During our August concert set of Shelter Music Boston, one of the guests at a homeless shelter left a note that read: “Please if possible, compose about Broken Pieces.” Following the note was a poem that she had written:

“Broken Pieces”
We were not broken from the start
But suddenly things fell apart
Bits and pieces scattered here and there
Shattered lives.

The musical ideas and words of the homeless individuals served monthly by Shelter Music Boston had inspired all of the pieces we were performing for her, and we loved that she wanted her poem to be our next inspiration. We used a process called Musical Storytelling to compose with previous shelter audiences, and we knew that we wanted to share this process with an upcoming audience who would attend a Shelter Music Boston benefit concert. But why just describe it, when the audience could actually experience it? We brainstormed how we could have our benefit audience consider this poem and create the music for it. 

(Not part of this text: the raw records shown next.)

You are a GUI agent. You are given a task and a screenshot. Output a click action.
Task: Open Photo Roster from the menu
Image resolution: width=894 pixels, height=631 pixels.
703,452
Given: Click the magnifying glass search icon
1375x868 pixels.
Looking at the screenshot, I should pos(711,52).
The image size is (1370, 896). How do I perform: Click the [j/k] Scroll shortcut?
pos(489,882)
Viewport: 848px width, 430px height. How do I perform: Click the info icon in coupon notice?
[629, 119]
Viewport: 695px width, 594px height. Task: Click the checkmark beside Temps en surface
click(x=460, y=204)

We set up a structure to set each line of the poem to music, with all of the musical decisions to be made by the audience and performed by a trio of myself on marimba, Julie Leven on violin, and RaShaun Campbell, baritone voice.

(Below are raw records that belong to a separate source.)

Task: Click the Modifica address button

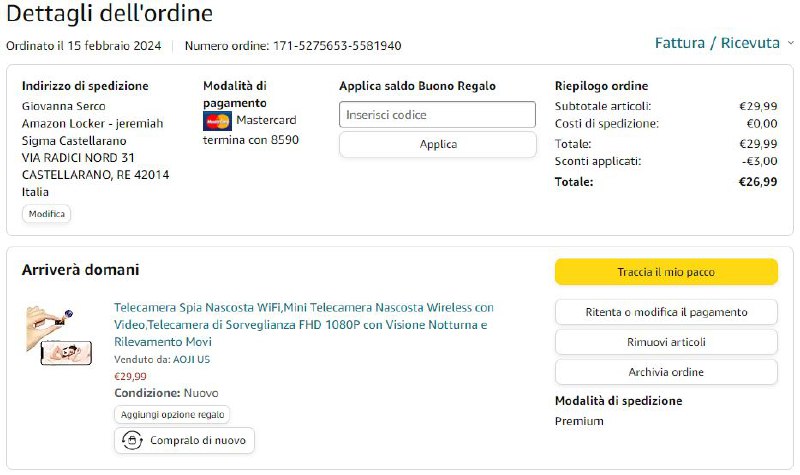Action: tap(47, 214)
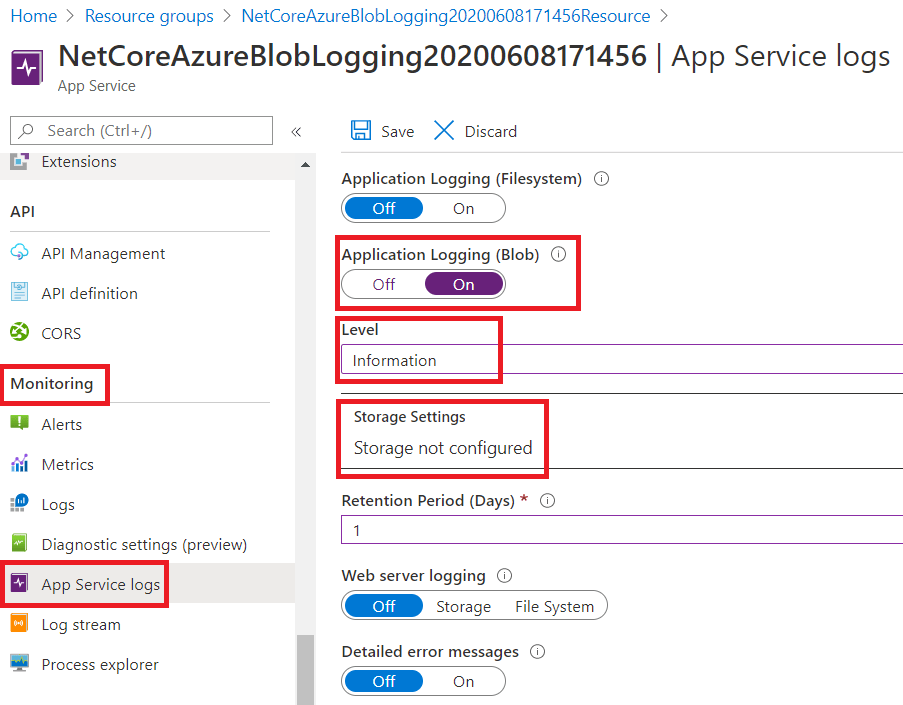Click the Retention Period days field
Viewport: 903px width, 705px height.
point(620,530)
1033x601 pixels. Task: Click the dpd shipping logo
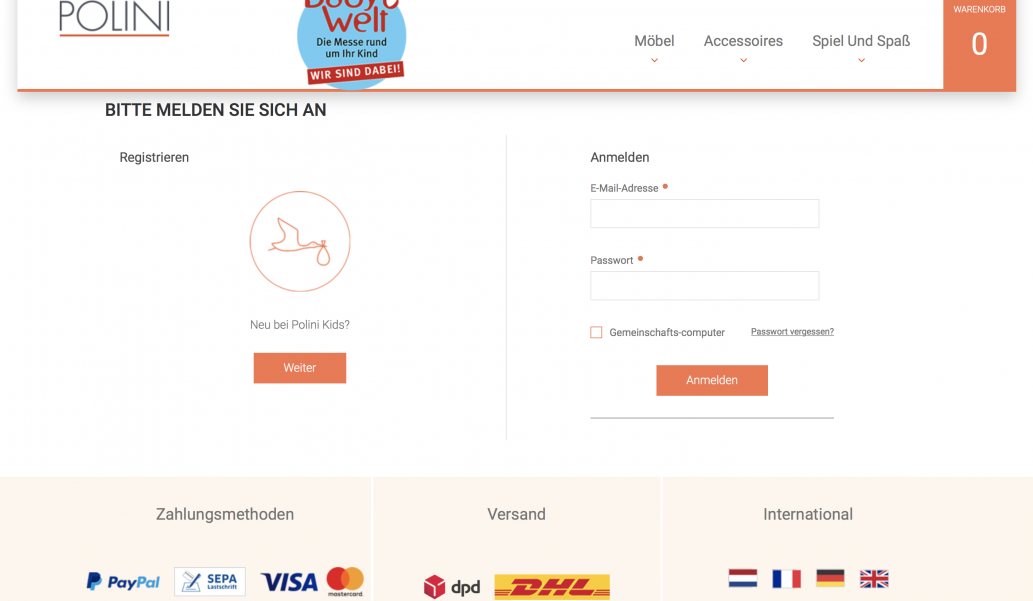pyautogui.click(x=452, y=587)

​But then the benefit audience arrived. We were used to doing Musical Storytelling with small groups. Now we had close to 100 people. And as soon as we started to ask questions about how to set the first line to music, EVERYONE had opinions. Not only did the audience learn to express their own ideas, they experienced exactly what had happened at the shelters -- they started working together as a group to shape the composition with common goals.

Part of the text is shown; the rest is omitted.